• _TASK OBJECTIVE_: Write out each of the lines below word for word, leaving out the pictures.
** START OF TASK INPUT **
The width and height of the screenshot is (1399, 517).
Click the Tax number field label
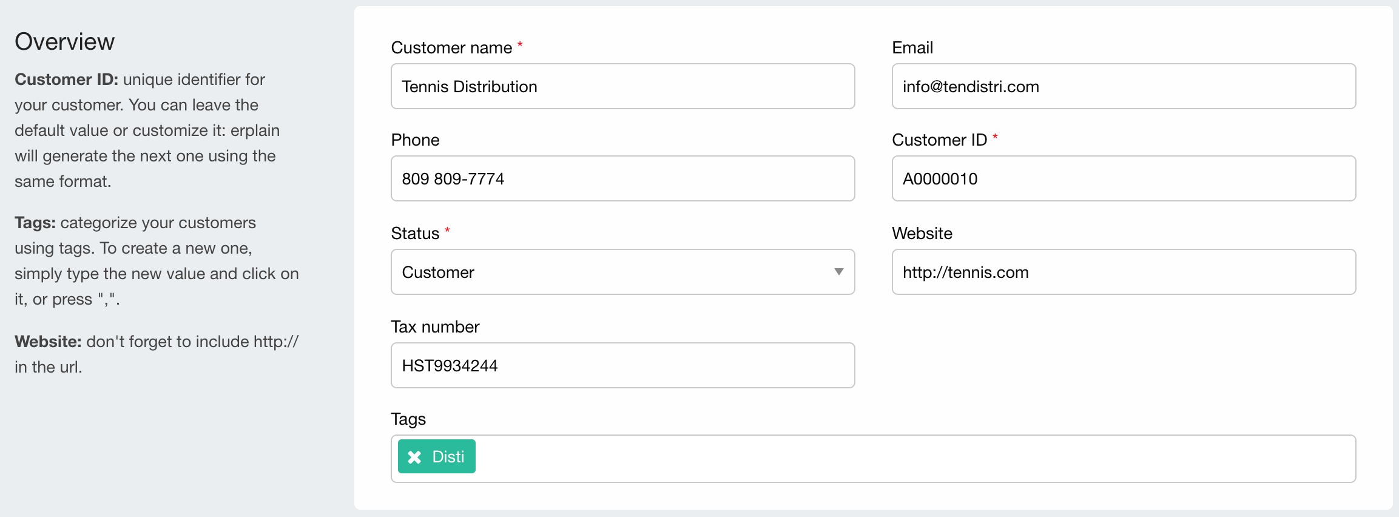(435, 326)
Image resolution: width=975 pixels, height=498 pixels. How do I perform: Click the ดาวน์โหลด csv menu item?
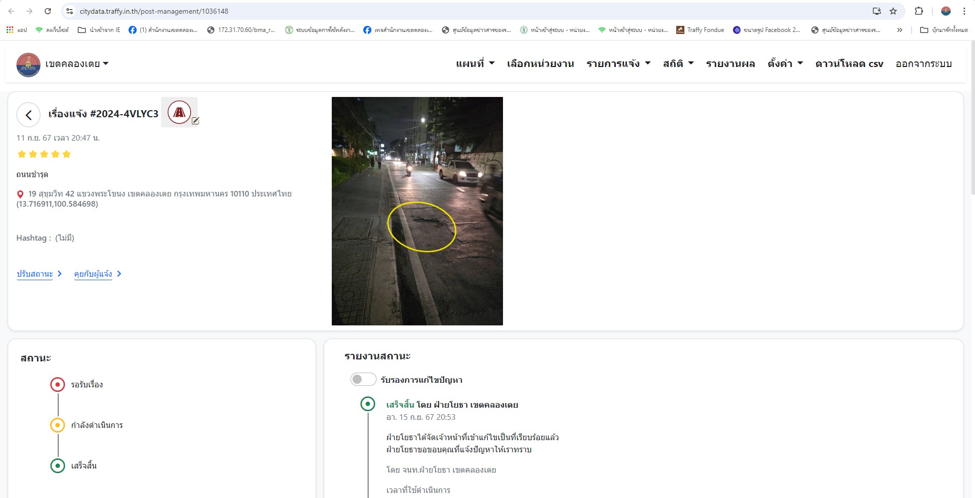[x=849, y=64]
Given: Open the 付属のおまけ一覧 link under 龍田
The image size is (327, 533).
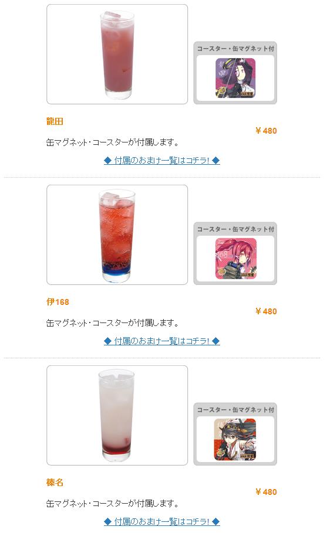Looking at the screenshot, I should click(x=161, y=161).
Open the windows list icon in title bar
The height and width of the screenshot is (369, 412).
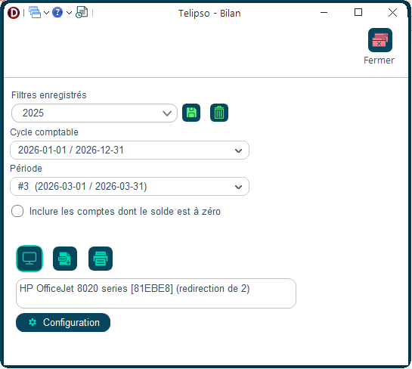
** END OF TASK INPUT **
• _EXERCISE RESPONSE_:
The width and height of the screenshot is (1399, 517).
Click the Tax number field label
(435, 326)
Image resolution: width=975 pixels, height=498 pixels. How do I perform: Click the ดาวน์โหลด csv menu item?
[x=849, y=64]
Given: Open the 付属のおまけ一覧 link under 龍田
The image size is (327, 533).
Looking at the screenshot, I should click(x=161, y=161).
Open the windows list icon in title bar
The height and width of the screenshot is (369, 412).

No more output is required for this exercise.